# Aufgabenstellung:
Kopiere aus den Datensätzen unten die Zeilen unverändert. Beginne mit der Zeile, die "1029x1121 pixels. At" enthält, und höre nach der Zeile auf, die "I will coord(52,141)." enthält.
"""
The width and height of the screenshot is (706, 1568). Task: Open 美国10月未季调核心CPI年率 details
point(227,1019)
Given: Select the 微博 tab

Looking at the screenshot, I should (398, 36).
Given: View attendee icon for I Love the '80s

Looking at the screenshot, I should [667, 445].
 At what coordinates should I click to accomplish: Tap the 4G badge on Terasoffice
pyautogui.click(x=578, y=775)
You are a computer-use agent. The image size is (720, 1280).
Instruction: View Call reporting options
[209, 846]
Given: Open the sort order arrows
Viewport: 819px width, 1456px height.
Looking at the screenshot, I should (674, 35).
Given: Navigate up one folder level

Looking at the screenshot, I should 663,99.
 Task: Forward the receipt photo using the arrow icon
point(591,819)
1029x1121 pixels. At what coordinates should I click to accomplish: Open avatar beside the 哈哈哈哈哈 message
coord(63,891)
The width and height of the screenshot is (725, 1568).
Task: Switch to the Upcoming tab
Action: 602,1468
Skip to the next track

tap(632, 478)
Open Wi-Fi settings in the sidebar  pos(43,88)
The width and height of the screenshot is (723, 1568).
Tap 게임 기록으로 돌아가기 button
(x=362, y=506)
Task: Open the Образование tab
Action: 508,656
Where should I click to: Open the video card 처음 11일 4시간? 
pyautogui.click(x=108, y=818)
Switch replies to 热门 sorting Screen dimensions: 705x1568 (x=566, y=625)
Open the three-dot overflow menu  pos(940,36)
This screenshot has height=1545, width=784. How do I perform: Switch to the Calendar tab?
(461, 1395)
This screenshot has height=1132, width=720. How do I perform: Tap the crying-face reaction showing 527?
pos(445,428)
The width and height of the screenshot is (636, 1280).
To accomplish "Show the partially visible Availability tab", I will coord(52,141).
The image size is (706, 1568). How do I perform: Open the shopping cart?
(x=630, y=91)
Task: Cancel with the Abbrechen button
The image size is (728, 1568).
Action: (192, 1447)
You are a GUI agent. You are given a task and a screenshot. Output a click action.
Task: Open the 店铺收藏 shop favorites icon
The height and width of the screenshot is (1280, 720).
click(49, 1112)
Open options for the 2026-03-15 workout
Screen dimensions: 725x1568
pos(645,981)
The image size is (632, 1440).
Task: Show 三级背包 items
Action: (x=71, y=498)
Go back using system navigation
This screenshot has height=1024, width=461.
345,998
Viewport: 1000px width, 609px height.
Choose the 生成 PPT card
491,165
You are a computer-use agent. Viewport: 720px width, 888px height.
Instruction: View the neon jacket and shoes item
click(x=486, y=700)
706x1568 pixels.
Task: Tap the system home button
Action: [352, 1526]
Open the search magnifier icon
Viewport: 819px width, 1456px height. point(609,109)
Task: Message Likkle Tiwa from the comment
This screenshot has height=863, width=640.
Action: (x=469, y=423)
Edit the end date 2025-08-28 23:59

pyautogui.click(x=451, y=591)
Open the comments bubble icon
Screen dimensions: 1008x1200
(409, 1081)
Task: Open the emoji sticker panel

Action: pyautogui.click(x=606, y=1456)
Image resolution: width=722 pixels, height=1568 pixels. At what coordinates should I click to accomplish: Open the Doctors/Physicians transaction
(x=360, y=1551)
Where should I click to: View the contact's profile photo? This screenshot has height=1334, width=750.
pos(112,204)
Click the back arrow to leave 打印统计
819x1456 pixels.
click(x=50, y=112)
"""
# Lösung:
1029x1121 pixels. At what coordinates should I click to accomplish: Open avatar beside the 哈哈哈哈哈 message
coord(63,891)
The width and height of the screenshot is (725, 1568).
Task: Switch to the Upcoming tab
Action: 602,1468
Skip to the next track

tap(632, 478)
Open Wi-Fi settings in the sidebar  pos(43,88)
The width and height of the screenshot is (723, 1568).
Tap 게임 기록으로 돌아가기 button
(x=362, y=506)
Task: Open the Образование tab
Action: 508,656
Where should I click to: Open the video card 처음 11일 4시간? 
pyautogui.click(x=108, y=818)
Switch replies to 热门 sorting Screen dimensions: 705x1568 (x=566, y=625)
Open the three-dot overflow menu  pos(940,36)
This screenshot has height=1545, width=784. How do I perform: Switch to the Calendar tab?
(461, 1395)
This screenshot has height=1132, width=720. How do I perform: Tap the crying-face reaction showing 527?
pos(445,428)
The width and height of the screenshot is (636, 1280).
To accomplish "Show the partially visible Availability tab", I will coord(52,141).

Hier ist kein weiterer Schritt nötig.